Facciamo sempre attenzione a sibilare appena questa frase, nel timore che il silenzio circostante faccia rimbombare le nostre parole e ci esponga al pubblico ludibrio. Perché il piatto ci è piaciuto davvero tanto, ma siamo sazi e non ci piace ammettere che domani lo consumeremmo con piacere dopo una rapida passata in forno o al microonde. Perché fa accattone, fa miserello. E soprattutto, perché sappiamo bene che quel doggy bag non spetterà a nessun dog, ma finirà nei nostri stomaci.
Da una parte quindi l’incubo di essere additati come morti di fame, dall’altra la resistenza a quel modello che ci vuole fautori di spreco “a cuor leggero”. Vero è che lo spreco pare far parte della natura umana, carico di significati intrinseci a livello antropologico, ma vero anche che oggi abbiamo svariati motivi per sottrarci a questa messinscena della cena al ristorante, a questo fare obbligatoriamente sfarzoso e superiore. Soldi in tasca ne abbiamo sempre meno, il tempo a disposizione per cucinare cala proporzionalmente all’aumento della mole di lavoro e, soprattutto, fra del cibo ingiustamente buttato a causa di momentanea sazietà e un cibo riscaldato l’indomani c’è una bella differenza. Quindi: perché vergognarsi?
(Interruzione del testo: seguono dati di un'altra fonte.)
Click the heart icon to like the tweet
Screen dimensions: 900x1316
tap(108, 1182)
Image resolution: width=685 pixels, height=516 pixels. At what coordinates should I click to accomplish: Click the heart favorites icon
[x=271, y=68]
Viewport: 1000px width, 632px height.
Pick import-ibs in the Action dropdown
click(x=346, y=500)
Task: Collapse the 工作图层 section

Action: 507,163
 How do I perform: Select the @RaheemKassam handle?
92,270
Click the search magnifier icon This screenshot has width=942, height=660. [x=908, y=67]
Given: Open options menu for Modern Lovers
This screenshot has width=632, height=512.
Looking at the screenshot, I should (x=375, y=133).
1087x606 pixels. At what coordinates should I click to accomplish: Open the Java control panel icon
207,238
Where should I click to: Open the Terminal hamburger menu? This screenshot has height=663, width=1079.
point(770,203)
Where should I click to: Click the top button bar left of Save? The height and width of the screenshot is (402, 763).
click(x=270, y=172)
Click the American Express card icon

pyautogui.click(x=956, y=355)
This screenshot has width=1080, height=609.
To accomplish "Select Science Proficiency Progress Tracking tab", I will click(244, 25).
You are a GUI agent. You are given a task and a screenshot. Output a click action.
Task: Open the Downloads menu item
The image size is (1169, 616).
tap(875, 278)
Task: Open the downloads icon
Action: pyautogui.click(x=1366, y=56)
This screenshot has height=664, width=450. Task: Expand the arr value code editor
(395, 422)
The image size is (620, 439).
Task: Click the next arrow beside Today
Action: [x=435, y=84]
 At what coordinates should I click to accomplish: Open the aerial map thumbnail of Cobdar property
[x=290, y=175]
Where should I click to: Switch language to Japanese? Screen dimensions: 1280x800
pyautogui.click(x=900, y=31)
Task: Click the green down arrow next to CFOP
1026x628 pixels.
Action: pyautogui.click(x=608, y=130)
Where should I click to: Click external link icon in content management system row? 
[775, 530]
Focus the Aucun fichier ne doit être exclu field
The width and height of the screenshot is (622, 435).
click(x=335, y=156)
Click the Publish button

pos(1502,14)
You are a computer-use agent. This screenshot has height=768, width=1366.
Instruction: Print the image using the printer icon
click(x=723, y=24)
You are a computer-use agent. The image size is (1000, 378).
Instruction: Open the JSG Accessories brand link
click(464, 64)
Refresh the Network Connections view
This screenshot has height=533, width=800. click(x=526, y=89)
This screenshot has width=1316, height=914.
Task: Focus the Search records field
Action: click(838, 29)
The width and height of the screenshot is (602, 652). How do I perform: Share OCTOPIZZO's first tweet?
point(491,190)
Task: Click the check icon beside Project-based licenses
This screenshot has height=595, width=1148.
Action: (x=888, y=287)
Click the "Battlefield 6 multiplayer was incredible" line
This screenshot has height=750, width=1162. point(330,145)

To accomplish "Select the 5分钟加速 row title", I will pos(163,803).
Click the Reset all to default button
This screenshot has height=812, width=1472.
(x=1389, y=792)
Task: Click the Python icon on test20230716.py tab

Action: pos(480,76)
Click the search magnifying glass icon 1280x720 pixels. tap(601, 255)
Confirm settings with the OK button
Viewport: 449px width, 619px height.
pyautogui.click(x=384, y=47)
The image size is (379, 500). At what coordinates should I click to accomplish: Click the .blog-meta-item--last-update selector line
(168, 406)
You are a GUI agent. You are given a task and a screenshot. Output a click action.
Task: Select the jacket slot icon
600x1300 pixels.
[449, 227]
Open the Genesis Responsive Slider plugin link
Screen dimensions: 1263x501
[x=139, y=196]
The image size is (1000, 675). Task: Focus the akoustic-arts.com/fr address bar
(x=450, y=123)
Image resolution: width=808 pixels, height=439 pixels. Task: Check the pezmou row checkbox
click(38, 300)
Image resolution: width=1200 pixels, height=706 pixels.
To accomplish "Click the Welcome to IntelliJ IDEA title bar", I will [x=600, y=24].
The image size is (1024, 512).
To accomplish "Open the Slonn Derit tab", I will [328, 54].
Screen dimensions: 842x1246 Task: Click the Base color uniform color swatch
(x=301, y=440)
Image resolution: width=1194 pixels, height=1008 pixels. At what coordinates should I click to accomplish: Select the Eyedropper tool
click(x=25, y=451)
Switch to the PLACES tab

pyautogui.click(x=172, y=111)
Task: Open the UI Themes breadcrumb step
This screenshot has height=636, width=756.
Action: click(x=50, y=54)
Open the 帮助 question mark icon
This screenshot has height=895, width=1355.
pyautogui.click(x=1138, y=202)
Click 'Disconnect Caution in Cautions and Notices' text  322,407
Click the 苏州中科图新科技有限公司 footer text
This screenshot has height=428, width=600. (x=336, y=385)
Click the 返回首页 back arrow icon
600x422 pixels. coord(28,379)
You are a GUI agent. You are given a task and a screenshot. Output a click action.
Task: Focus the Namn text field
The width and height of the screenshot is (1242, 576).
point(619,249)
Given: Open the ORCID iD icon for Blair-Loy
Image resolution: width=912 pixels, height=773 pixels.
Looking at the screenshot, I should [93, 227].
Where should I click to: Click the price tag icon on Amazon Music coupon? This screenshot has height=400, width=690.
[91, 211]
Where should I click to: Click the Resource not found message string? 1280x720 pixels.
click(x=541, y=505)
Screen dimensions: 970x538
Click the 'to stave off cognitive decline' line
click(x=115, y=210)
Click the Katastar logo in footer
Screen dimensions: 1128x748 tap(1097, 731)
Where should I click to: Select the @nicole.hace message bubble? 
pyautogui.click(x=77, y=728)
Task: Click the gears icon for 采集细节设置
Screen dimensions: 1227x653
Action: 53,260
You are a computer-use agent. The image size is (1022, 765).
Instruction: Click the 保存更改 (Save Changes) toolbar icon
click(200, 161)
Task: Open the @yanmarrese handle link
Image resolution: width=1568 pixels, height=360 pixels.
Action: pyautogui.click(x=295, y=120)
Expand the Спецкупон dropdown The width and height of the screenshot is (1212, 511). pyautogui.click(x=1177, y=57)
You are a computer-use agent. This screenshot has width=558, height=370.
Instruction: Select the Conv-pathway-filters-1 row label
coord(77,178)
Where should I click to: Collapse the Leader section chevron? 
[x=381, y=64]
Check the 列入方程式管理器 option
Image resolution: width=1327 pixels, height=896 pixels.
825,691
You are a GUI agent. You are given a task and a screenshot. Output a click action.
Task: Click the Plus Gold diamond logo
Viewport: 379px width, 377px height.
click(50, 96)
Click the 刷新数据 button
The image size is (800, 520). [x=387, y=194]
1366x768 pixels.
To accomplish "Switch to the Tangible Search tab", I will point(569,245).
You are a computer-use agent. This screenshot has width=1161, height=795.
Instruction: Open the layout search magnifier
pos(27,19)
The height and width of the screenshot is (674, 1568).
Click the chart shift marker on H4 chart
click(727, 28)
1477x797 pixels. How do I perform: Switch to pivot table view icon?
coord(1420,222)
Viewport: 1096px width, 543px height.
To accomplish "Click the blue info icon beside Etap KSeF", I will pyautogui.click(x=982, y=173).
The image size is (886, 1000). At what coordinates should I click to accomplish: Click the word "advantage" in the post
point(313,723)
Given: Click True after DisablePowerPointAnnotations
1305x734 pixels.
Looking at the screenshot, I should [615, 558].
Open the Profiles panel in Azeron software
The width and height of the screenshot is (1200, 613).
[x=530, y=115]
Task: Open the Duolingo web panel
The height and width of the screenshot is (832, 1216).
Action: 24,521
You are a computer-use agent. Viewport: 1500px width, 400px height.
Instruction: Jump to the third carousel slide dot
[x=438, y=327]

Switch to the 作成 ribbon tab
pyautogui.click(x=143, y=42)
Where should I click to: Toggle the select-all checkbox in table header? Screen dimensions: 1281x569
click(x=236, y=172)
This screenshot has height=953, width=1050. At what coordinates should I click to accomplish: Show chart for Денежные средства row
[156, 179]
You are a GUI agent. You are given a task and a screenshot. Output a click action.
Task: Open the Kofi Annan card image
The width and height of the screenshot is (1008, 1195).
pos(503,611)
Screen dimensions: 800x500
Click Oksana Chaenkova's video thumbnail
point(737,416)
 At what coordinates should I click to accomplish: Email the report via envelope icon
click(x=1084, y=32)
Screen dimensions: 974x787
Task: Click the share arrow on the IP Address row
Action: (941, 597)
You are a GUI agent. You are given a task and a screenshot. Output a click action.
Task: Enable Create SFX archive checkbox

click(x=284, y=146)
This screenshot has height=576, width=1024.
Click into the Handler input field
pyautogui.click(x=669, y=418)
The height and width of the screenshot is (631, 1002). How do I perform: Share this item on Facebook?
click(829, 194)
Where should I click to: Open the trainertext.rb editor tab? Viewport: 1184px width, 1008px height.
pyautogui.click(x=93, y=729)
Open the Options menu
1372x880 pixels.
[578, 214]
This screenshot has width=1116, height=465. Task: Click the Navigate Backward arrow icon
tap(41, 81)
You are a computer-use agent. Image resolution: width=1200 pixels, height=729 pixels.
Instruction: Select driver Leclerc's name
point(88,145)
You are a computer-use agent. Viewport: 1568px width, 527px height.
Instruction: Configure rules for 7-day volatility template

Ho sconfitto personalmente la resistenza paterna sul tema: con espressione decisa, quando ero sazia, mi sono sempre indirizzata direttamente al cameriere “scusi, ce lo può incartare che lo portiamo via? Era davvero molto buono, ma ora sono sazia”. E’ successo con una marea di funghi porcini avanzati da una pasta molto condita, ed io di buttare una porzione di funghi porcini mi rifiuto: ci ho fatto il riso per ben due volte, trasformandoli in una cremina. Mi è accaduto con le polpettine al tartufo in occasione di un pranzo a menù stabilito e a caro prezzo: erano buonissime, il giorno dopo, con un contorno di purè! Se sulle prime anche il cameriere alza il sopracciglio, quando poi sottolineo che la pietanza era assolutamente soddisfacente e che per questo motivo gradisco consumarla al pasto successivo, tutto assume un senso diverso. Gli avanzi vengono messi in un contenitore di alluminio, perlopiù in mia presenza, al fine di assicurare che il passaggio venga svolto igienicamente, ed io non vedo l’ora di scaldarmi gli avanzi prelibati. E, soprattutto, mi rifiuto di chiamarlo doggy bag.